つまり、旦那さんがお亡くなりになって、奥さんと子供2人が残された場合。
上記の計算によれば、相続財産が8,000万円までであれば、税金はかかりません。なので、余程財産がない限り、相続税はかからないんですね。
だから、実際に相続税を納める人は全体の僅か5.8%という低い割合なのです。



(現在、国会審議はストップしておりますが、平成23年度税制改正にて、基礎控除額を引き下げる案が提案されております。この案が成立した場合、基礎控除額が下がる事になるため、今までであれば相続税がかからなかったケースでも課税されてしまう可能性がありますので、今後の動向にご注意下さい)



あ。
今日は最後におまけがあります。
相続税がかかる場合であれ、かからない場合であれ、遺産の金額を計算しない事には基礎控除額との比較判定が出来ませんよね?
で、その計算(財産評価と云います)は結構複雑なので、一般的には税理士等専門家に依頼するケースが多いです。

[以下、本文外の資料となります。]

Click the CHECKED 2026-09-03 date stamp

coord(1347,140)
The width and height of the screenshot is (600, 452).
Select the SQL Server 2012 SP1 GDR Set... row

その場合、計算するための資料がいろいろと必要になるのですが、それを一覧表にまとめたものがコレです!



(クリックで拡大します)


必要時に是非ご活用頂きたいと思います。
ただ、遺産の状況によっては必要無いものもありますが、結構ありますよね・・・
なので、こういった資料準備・評価計算等の時間を考慮して、相続税の申告は、

被相続人(亡くなった人)が死亡したことを知った日の翌日から10か月以内に行う

ことになっています。


かなり時間的には余裕があるのですが、この間、お葬式や四十九日、盆義理等との並行作業となりますので、意外とすぐに時が経過してしまいます。


「相続」は亡くなった方が遺族に残して下さった財産を承継する大切な手続きです。くれぐれも、時間的余裕を持って臨む様にしましょう。